The Falkland Islands are an archipelago in the South Atlantic Ocean consisting of East Falkland, West Falkland and 776 smaller islands. They have been at the center of a diplomatic dispute between Britain and Argentina for decades and the subject of a brief war in 1982. The islands recently made the news once more when an Argentine federal judge in June ordered the seizure of the assets of five oil drilling companies totaling $156 million in bank accounts, boats and other property, in addition to ordering the firms to stop their exploration activities. While foreign oil drilling companies do not generally hold any assets in Argentina or use Argentine waters, Argentina launched the lawsuit nevertheless. Daniel Filmus - the Argentine government minister responsible for the islands - claimed in April that “All exploration and exploitation of hydrocarbons on the Argentine continental shelf without Argentine authorisation is illegal.”
A Deadly Dispute
Argentina calls the Falklands Las Malvinas and maintains its claims over the islands. In the post-World War II era, Argentinian President Juan Peron asserted sovereignty over the archipelago. The dispute between Britain and Argentina escalated in the 1960s and in the following years Britain and Argentina secretly negotiated over the fate of the islands. During the early Thatcher government in Britain concerns about the cost of maintaining the islands led to a reconsideration of transferring sovereignty to Argentina. However, the talks over handing over the islands ended by 1981 and the dispute intensified. Argentina invaded the islands in April 1982. In the ensuing war between Argentina and Britain, 600 Argentine soldiers and 255 British servicemen were killed.
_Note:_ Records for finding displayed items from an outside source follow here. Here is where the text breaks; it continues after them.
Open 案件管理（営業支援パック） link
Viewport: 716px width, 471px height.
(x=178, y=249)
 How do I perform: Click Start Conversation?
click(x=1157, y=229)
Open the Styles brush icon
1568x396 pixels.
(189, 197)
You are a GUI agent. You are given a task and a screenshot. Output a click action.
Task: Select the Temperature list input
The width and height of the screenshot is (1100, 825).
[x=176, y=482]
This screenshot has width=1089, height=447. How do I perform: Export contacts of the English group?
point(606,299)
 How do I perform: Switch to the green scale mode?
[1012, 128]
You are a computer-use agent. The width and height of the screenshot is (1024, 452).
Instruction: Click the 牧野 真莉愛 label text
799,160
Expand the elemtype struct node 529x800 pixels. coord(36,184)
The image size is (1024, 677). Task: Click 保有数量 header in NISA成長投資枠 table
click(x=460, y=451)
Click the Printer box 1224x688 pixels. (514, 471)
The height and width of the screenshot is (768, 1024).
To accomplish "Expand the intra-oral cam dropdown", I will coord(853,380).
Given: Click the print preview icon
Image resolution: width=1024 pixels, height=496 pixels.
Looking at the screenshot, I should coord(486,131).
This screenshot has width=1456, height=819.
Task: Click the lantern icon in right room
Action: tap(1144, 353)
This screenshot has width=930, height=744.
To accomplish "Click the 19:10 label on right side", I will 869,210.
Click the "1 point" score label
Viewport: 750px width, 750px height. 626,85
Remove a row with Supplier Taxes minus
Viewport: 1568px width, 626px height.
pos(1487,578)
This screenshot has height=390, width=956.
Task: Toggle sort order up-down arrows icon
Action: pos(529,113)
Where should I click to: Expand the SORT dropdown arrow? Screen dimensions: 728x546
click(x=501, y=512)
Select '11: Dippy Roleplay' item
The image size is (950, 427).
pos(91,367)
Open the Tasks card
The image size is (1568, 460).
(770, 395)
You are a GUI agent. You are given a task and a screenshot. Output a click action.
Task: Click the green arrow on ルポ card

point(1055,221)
Britain retook the islands in June 1982.
The Current Outlook
The Falkland Islands are now under British administration as an overseas territory. Thanks to the British Nationality Act of 1983, passed after the Falklands War, the islanders are now British citizens. The around 3,000 residents of the Falklands voted overwhelmingly in favor of remaining under British rule in a referendum in 2013. Despite the desire of the Falklanders for the islands remain a British territory, Argentina does not recognise the Falkland Islands as a partner in negotiations and disagrees that the islanders have a right to self determination. The dispute over the Falkland Islands looks like it will continue to be a prominent issue between Argentina and Britain for years to come with no easy resolution in sight.